Lauren McClanahan, the mother of R.H., argued that a finding of intentional or, at least, reckless conduct was required under the Court of Appeals’ 2004 decision in Taylor v. Harford County.
In Taylor, however, the alleged abuse was physical: specifically, the father kicked a wooden stool that broke apart, and pieces of the stool hit the child. Based on the relevant COMAR section and statute, the Taylor court found that unintentional conduct does not amount to indicated physical child abuse unless it is at least reckless.

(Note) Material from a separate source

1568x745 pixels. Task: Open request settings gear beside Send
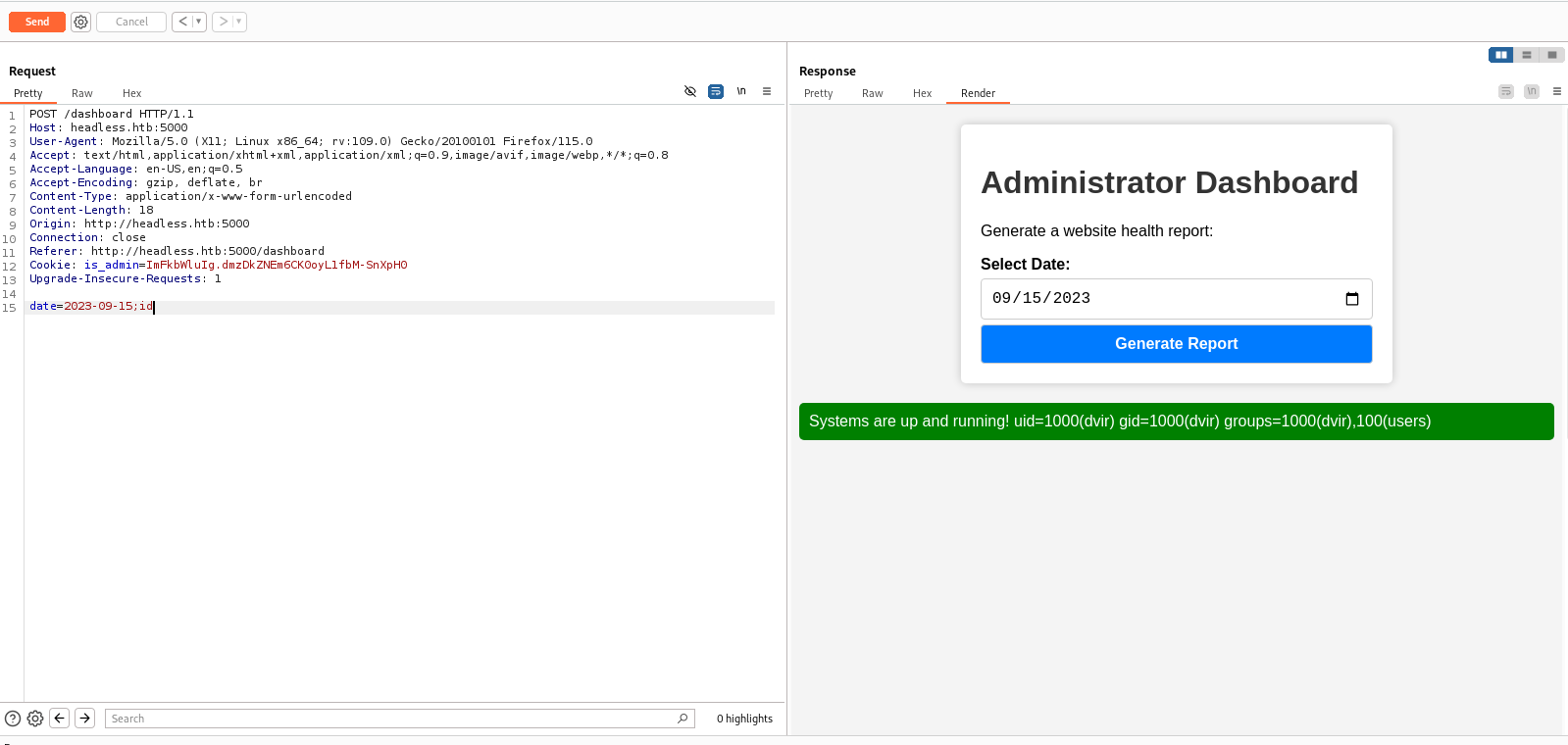point(81,22)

In McClanahan’s case, though, the alleged abuse involved a mental injury. The relevant COMAR section says only that a parent must have “caused” the mental injury, while the statute, Family Law Article §5-701(r), does not describe the mental state associated with inflicting the injury.
The Court of Special Appeals acknowledged that the language in Taylor was relatively broad, but expressly declined to extend it in this case.

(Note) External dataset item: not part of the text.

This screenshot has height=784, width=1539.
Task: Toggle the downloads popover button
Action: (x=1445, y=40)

“Although … the Court of Appeals does not expressly limit the application of a scienter requirement to physical abuse, we refuse to read a scienter requirement into mental abuse where the statute and regulations are silent,” Judge Patrick Woodward wrote for the three-judge panel.
The court affirmed the finding that McClanahan was responsible for indicated child abuse by mental injury, a claim that stemmed from the mother’s repeated statements or actions suggesting to the 5-year-old girl that her father might have sexually abused her. When the girl adopted that suggestion, McClanahan would take her in for medical exams, which in turn would trigger a “positive feedback loop,” the state’s expert witnesses testified. The witnesses testified that this was exploitive, caused the child emotional distress and led to a “positive attachment disorder” in which the girl was uncertain about whether her parents could protect her or if she should protect them.

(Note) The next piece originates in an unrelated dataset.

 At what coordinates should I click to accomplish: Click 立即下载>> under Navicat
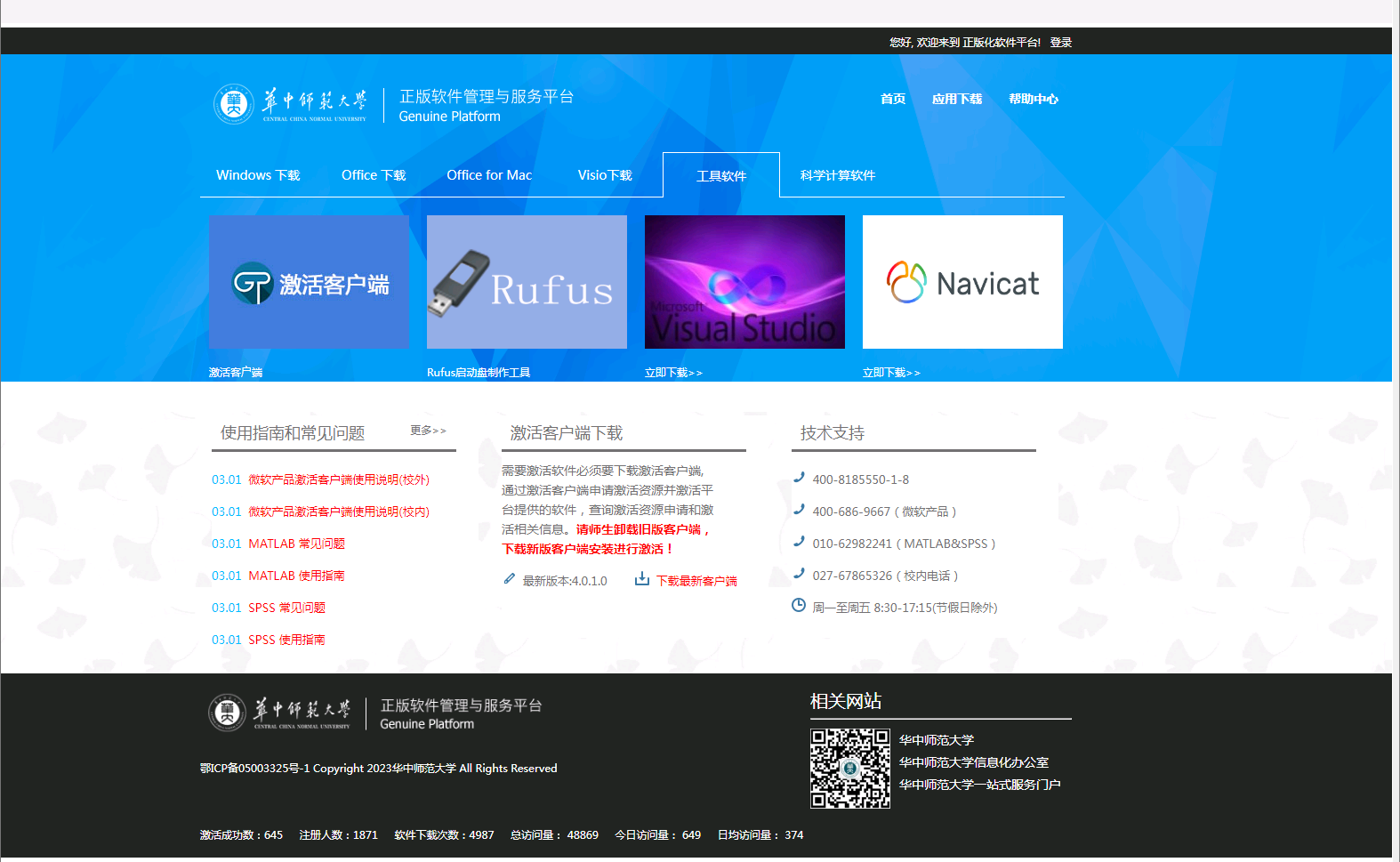coord(891,373)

However, the testimony also indicated that McClanahan was motivated by a “subconscious” or “unconscious” desire to alienate the child from her father, who had remarried, and with whom R.H. had an affectionate relationship.
McClanahan used the testimony about her subconscious motivation to attack the sufficiency of the evidence that she ever committed an “act” that harmed her daughter, arguing that an “act” must be voluntary and conscious.
But McClanahan “mischaracterizes the experts’ conclusions,” Woodward wrote. The references to “unconscious” and “inadvertent” behavior were not meant to define appellant’s abusive actions but rather, her motivations and awareness of the effect her behavior would have.
“In other words, the evaluators indicated that appellant committed these acts without consciously appreciating that (1) they were motivated by her desire to alienate [R.H.] from her father, and (2) that they would cause [R.H.] to repeatedly make false and detrimental sexual abuse allegations,” Woodward wrote. The expert witnesses, Dr. Carlton Munson and LCSW-C Ronald Zuskin, “did not suggest that the ‘act’ that injured [R.H.] was involuntary, like a hiccup or a Tourette’s outburst.”
McClanahan also raised several other grounds on appeal, including a Frye-based challenge as to the reliability and validity of the experts’ assessment tools, but the appellate court found she had waived them by not raising them earlier in the litigation.
The case is McClanahan v. Washington County Department of Social Services, CSA No. 0737, Sept. Term 2013. A full-text version of the reported opinion is included in this issue.
Paul V. Jorgensen of Middletown represented McClanahan on appeal; Sandra Barnes, of the Office of the Attorney General, represented the Washington County DSS.